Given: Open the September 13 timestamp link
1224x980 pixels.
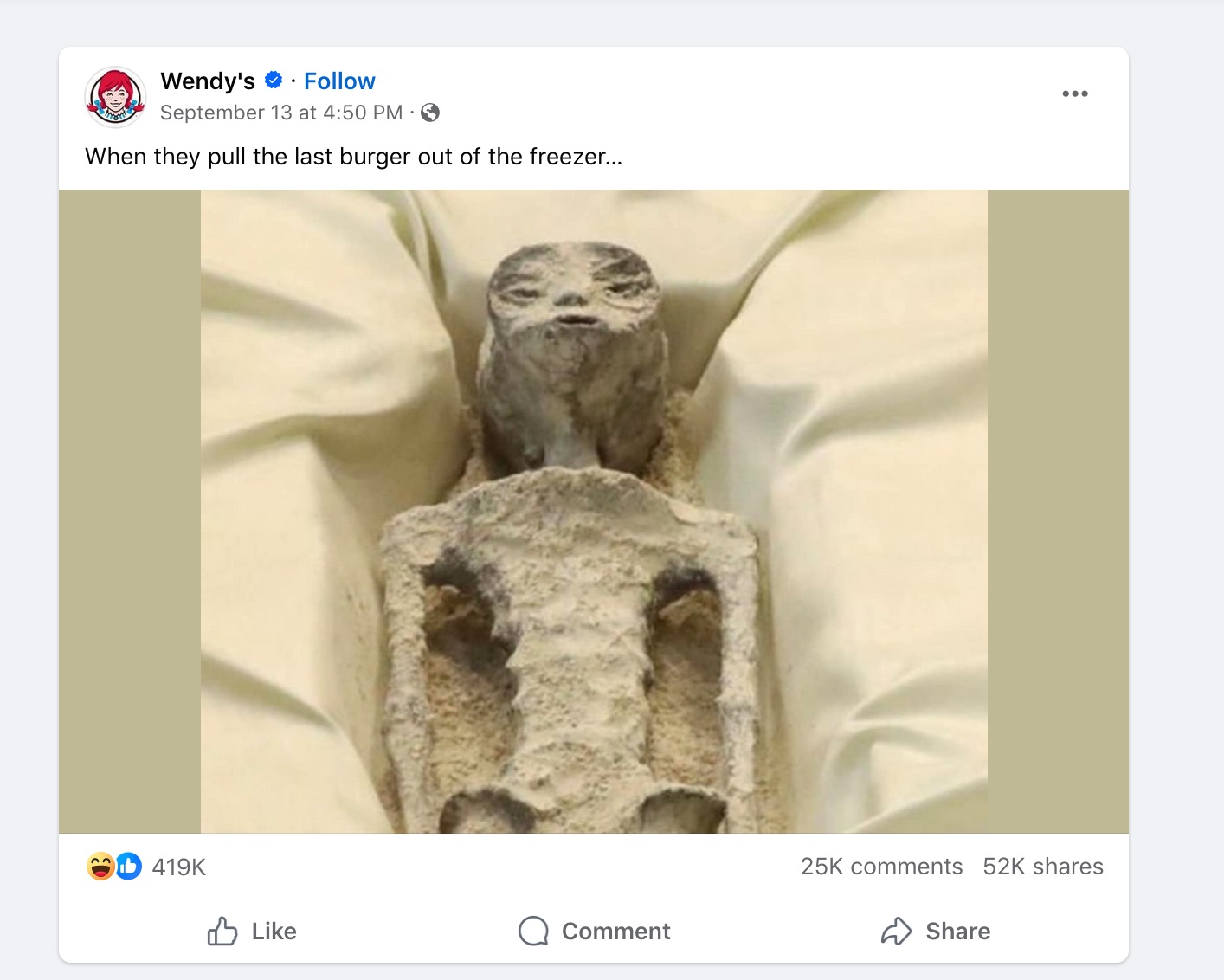Looking at the screenshot, I should coord(281,113).
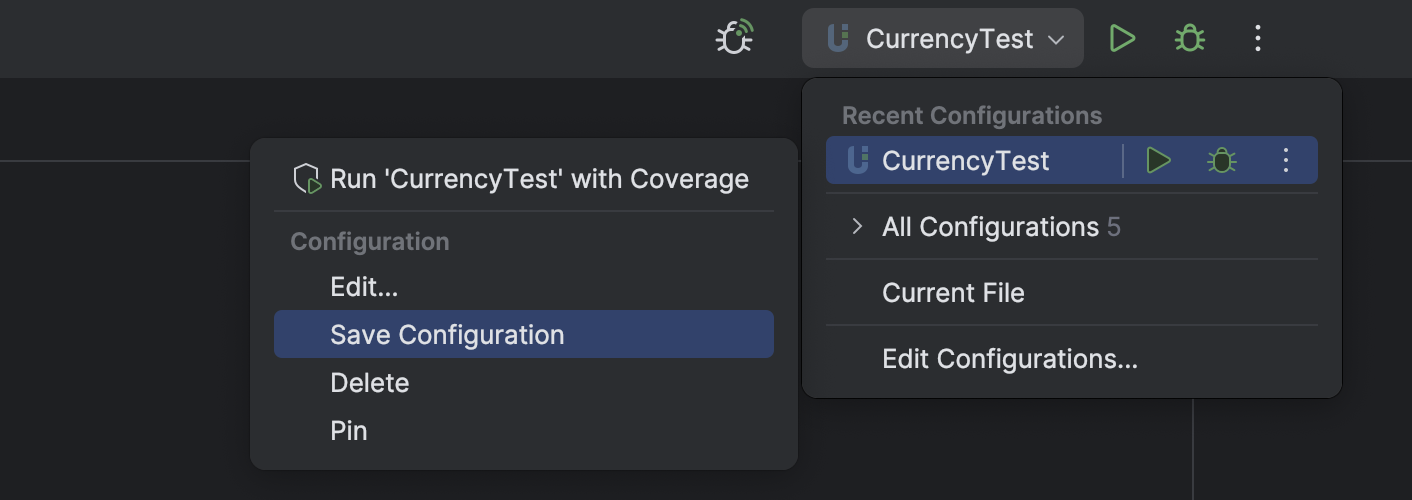Click the chevron arrow next to the toolbar CurrencyTest
This screenshot has width=1412, height=500.
tap(1056, 40)
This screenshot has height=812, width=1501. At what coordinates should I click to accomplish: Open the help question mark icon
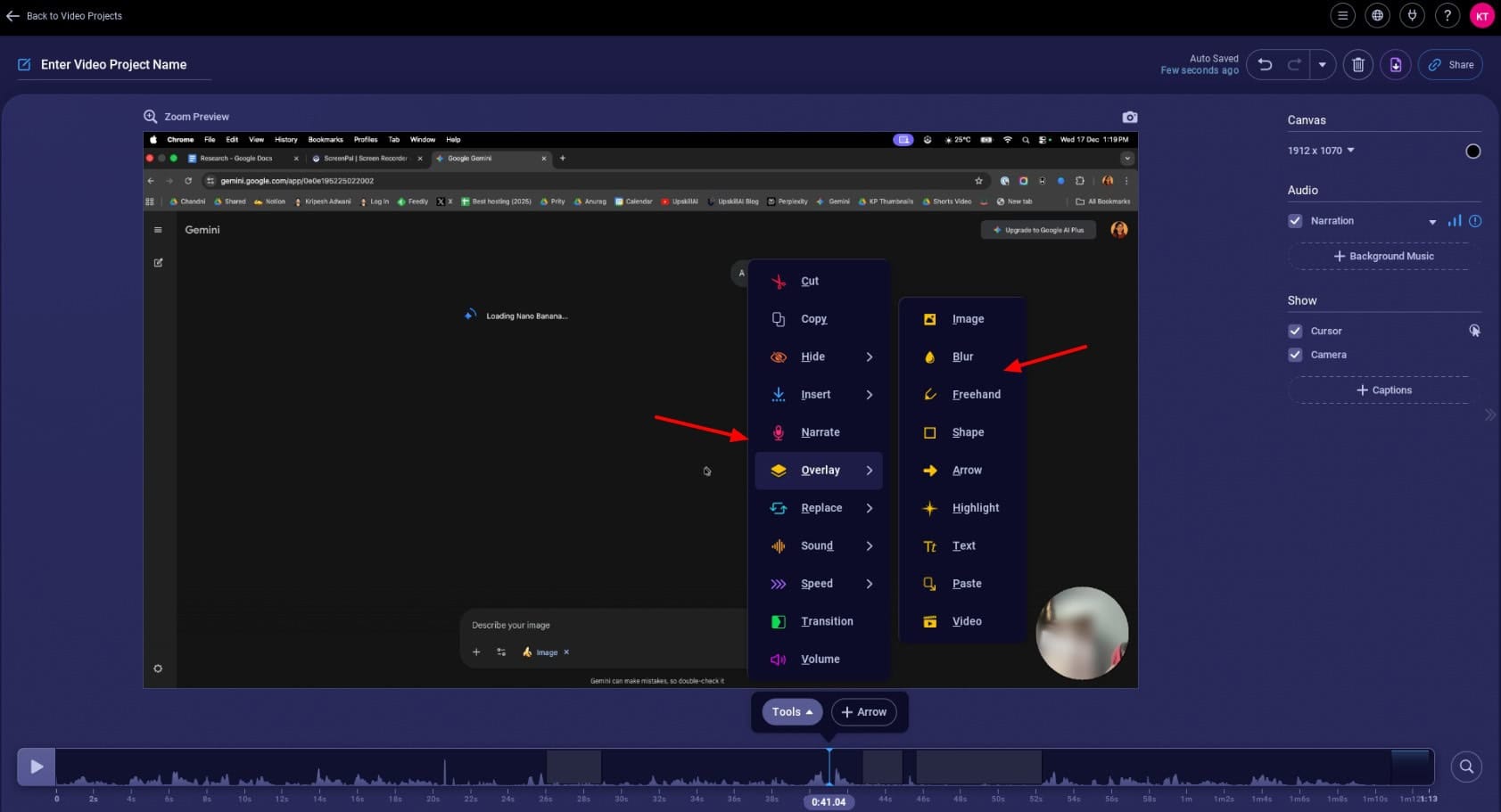click(x=1447, y=15)
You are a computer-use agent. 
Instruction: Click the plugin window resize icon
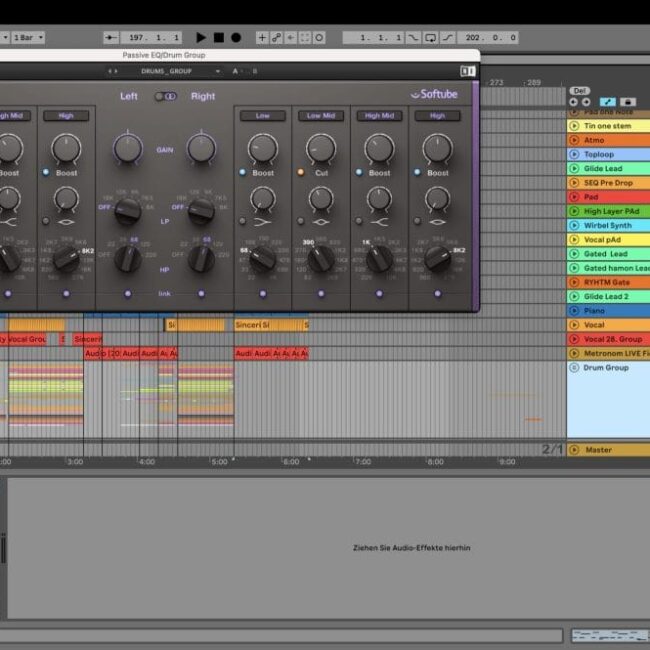(x=467, y=71)
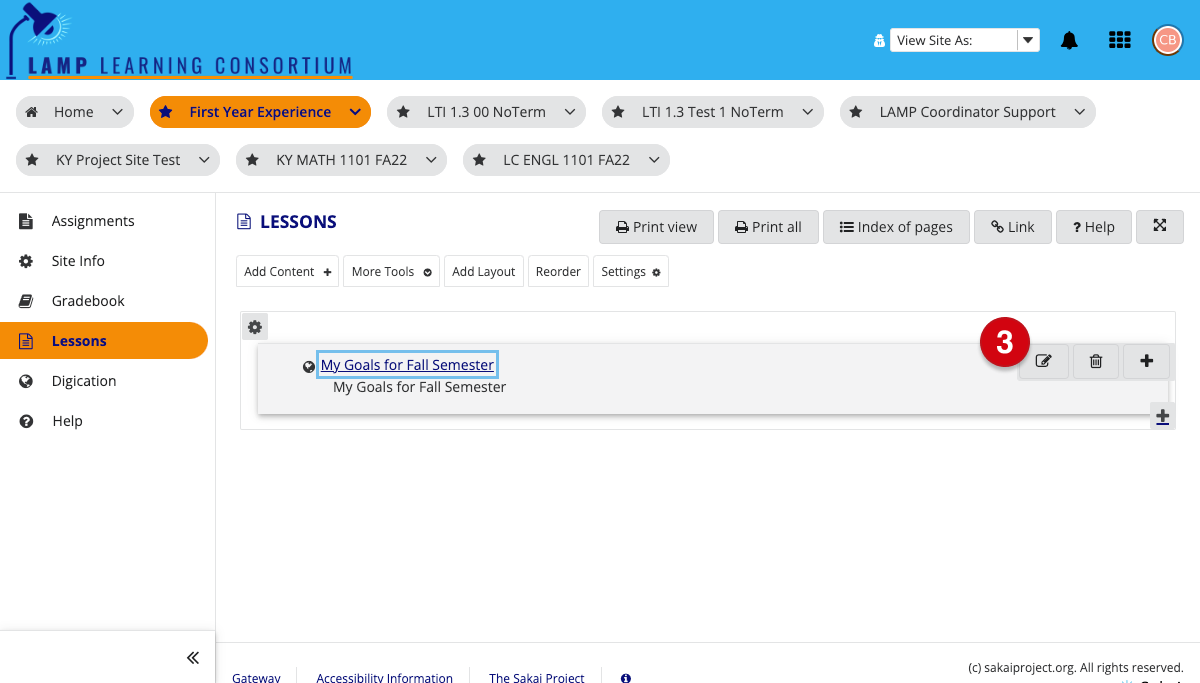Image resolution: width=1200 pixels, height=683 pixels.
Task: Open the apps grid icon
Action: tap(1120, 40)
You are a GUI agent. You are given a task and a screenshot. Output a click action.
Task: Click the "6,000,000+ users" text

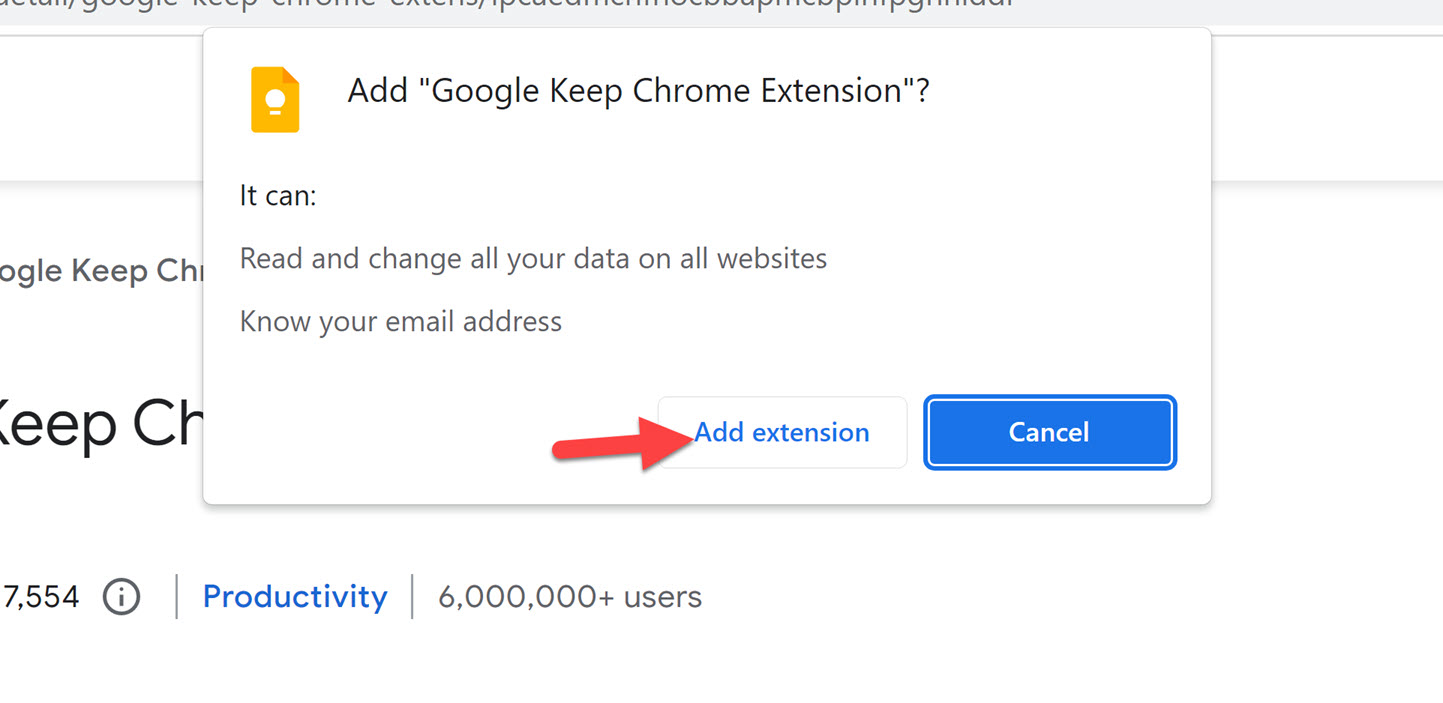(570, 597)
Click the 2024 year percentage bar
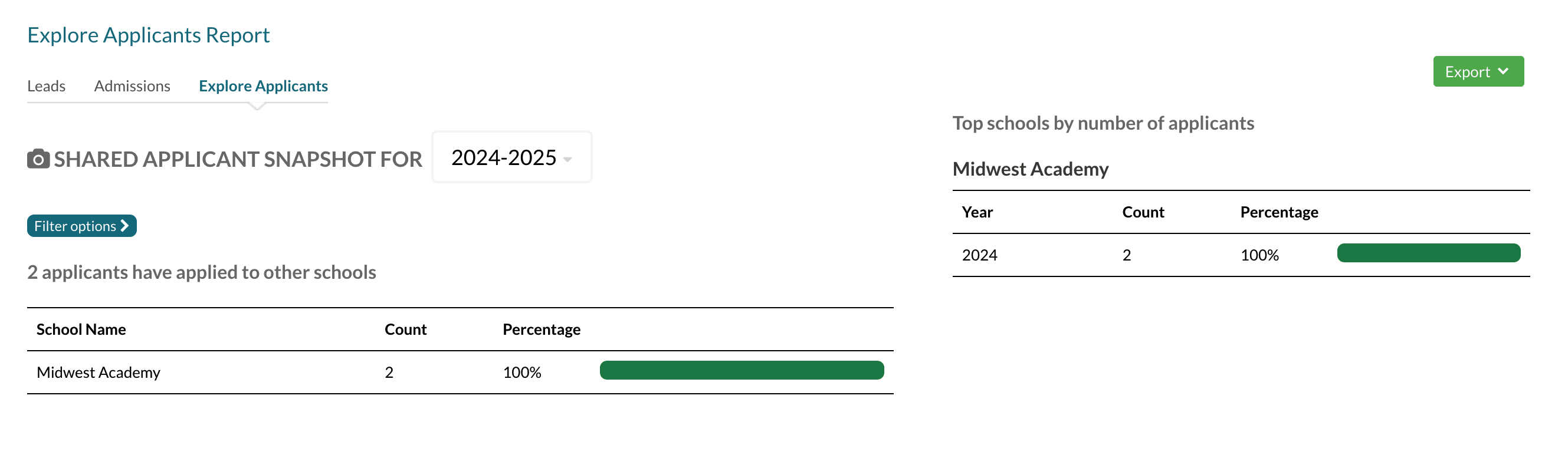 point(1428,253)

==*==

Give exactly those lines of the listing that run from its first line through the line with "You are a computer-use agent.", leaving each picture out.

> **REPLY TO THE TASK**:
Given: Open the September 13 timestamp link
1224x980 pixels.
Looking at the screenshot, I should coord(281,113).
Click the chevron arrow next to the toolbar CurrencyTest
This screenshot has width=1412, height=500.
tap(1056, 40)
This screenshot has height=812, width=1501. At what coordinates should I click to accomplish: Open the help question mark icon
click(x=1447, y=15)
You are a computer-use agent. 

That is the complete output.